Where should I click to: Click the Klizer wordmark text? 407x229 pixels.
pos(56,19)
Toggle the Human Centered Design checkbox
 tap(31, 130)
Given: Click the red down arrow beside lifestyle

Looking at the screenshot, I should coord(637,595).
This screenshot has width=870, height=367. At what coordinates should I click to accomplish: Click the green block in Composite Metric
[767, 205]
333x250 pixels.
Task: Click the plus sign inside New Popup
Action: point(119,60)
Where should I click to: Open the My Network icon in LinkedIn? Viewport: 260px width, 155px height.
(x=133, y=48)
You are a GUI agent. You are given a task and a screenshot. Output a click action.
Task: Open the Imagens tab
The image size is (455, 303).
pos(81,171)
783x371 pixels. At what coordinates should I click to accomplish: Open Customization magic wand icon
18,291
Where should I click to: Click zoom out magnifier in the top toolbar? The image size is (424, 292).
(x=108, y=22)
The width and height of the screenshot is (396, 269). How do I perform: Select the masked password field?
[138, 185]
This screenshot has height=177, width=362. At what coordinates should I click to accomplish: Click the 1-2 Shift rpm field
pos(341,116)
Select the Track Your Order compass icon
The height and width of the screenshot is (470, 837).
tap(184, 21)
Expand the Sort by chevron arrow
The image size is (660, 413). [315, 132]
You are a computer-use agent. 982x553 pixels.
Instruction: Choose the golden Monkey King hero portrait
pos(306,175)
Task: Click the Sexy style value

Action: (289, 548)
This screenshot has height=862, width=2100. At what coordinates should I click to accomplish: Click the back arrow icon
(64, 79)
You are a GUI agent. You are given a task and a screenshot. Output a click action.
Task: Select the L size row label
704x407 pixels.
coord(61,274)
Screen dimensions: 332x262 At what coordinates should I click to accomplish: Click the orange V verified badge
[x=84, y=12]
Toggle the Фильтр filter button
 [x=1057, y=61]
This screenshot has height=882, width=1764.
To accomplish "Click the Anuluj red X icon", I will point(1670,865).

Stated problem:
Copy out every line of the material above that contains the word "should".

Full answer:
Where should I click to: Click the Klizer wordmark text? 407x229 pixels.
Looking at the screenshot, I should coord(637,595).
This screenshot has width=870, height=367. At what coordinates should I click to accomplish: Click the green block in Composite Metric
Where should I click to: Open the My Network icon in LinkedIn? Viewport: 260px width, 155px height.
783x371 pixels. At what coordinates should I click to accomplish: Open Customization magic wand icon
Where should I click to: Click zoom out magnifier in the top toolbar? The image size is (424, 292).
This screenshot has height=177, width=362. At what coordinates should I click to accomplish: Click the 1-2 Shift rpm field
This screenshot has height=862, width=2100. At what coordinates should I click to accomplish: Click the back arrow icon
Screen dimensions: 332x262 At what coordinates should I click to accomplish: Click the orange V verified badge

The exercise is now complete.